In the end, all parties involved seem to come out ahead: Pepsi gains access to a potentially enormous market; Indian bottlers will get to serve a market that is expanding rapidly because of competition; and the Indian consumer benefits from the competition from abroad and will pay lower prices. Even before the first bottle of Pepsi hit the shelves, local soft drink manufacturers increased the size of their bottles by 25% without raising costs.

Conclusion

Advertising professionals realize that the heart of any campaign is not just the product but also the position it holds in people’s minds. Thus the New Coke fiasco couldn’t have been predicted nor could the overwhelming response to Classic Coke.

In the interest of aligning their marketing campaigns with various sets of social values, companies like the cola giants may try to emphasize their reputation for ethical conduct or the social value of their products. They might enter under-served markets, with the dual aim of distributing goods and services to those who might not otherwise have access to them, and at the same time finding profitable new business niches and creating goodwill toward the company.
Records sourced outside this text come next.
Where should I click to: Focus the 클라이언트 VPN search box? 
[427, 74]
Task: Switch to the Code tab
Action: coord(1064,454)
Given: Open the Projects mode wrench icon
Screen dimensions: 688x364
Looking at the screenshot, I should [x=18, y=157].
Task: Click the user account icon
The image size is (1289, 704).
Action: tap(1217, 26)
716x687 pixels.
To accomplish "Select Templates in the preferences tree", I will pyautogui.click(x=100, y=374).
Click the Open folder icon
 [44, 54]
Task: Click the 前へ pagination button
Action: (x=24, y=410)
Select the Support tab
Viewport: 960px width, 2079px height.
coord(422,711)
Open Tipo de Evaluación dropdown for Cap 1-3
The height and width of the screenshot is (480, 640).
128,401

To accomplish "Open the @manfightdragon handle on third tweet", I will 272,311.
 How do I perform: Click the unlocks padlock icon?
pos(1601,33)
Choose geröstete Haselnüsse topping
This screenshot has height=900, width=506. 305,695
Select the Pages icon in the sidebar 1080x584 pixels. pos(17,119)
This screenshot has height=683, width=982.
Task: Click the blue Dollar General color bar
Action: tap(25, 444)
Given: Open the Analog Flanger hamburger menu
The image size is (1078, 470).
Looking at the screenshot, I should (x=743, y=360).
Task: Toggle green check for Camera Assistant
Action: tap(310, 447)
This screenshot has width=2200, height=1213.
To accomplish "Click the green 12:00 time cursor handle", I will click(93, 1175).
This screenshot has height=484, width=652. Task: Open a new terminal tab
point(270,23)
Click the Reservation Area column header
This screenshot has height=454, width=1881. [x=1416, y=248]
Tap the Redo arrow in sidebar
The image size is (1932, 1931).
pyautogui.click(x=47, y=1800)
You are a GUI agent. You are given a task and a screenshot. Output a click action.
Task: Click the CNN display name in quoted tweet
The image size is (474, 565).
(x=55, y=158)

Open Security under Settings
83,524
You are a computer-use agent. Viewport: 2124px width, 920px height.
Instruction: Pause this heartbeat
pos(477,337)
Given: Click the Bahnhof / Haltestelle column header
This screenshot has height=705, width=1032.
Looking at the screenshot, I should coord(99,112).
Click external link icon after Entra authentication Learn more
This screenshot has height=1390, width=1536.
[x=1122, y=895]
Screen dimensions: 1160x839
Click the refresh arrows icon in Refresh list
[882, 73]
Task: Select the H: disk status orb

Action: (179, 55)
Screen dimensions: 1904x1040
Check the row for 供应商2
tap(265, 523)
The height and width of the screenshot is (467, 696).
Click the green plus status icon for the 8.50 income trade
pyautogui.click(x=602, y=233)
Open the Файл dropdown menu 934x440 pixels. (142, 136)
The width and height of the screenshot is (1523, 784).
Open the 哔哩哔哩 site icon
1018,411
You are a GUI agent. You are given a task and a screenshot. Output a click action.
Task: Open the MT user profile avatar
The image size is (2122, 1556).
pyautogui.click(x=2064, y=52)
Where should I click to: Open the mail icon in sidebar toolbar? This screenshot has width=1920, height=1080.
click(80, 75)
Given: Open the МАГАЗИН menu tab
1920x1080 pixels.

Coke and Pepsi are practising social marketing in rural India and interior China.

International marketing can be very complex. Many issues have to be resolved before a company can even consider entering uncharted foreign waters. This becomes very evident as one begins to study the international cola wars. Often, the company that gets into a foreign market first usually dominates that country’s market.

The concepts, which are becoming more important in every market, include colour, product attractiveness visibility, and display quality. In addition, availability (meeting local demand by increasing production locally), acceptability (building brand equity), and affordability (pricing higher than local brands, but adapting to local conditions) are the key factors.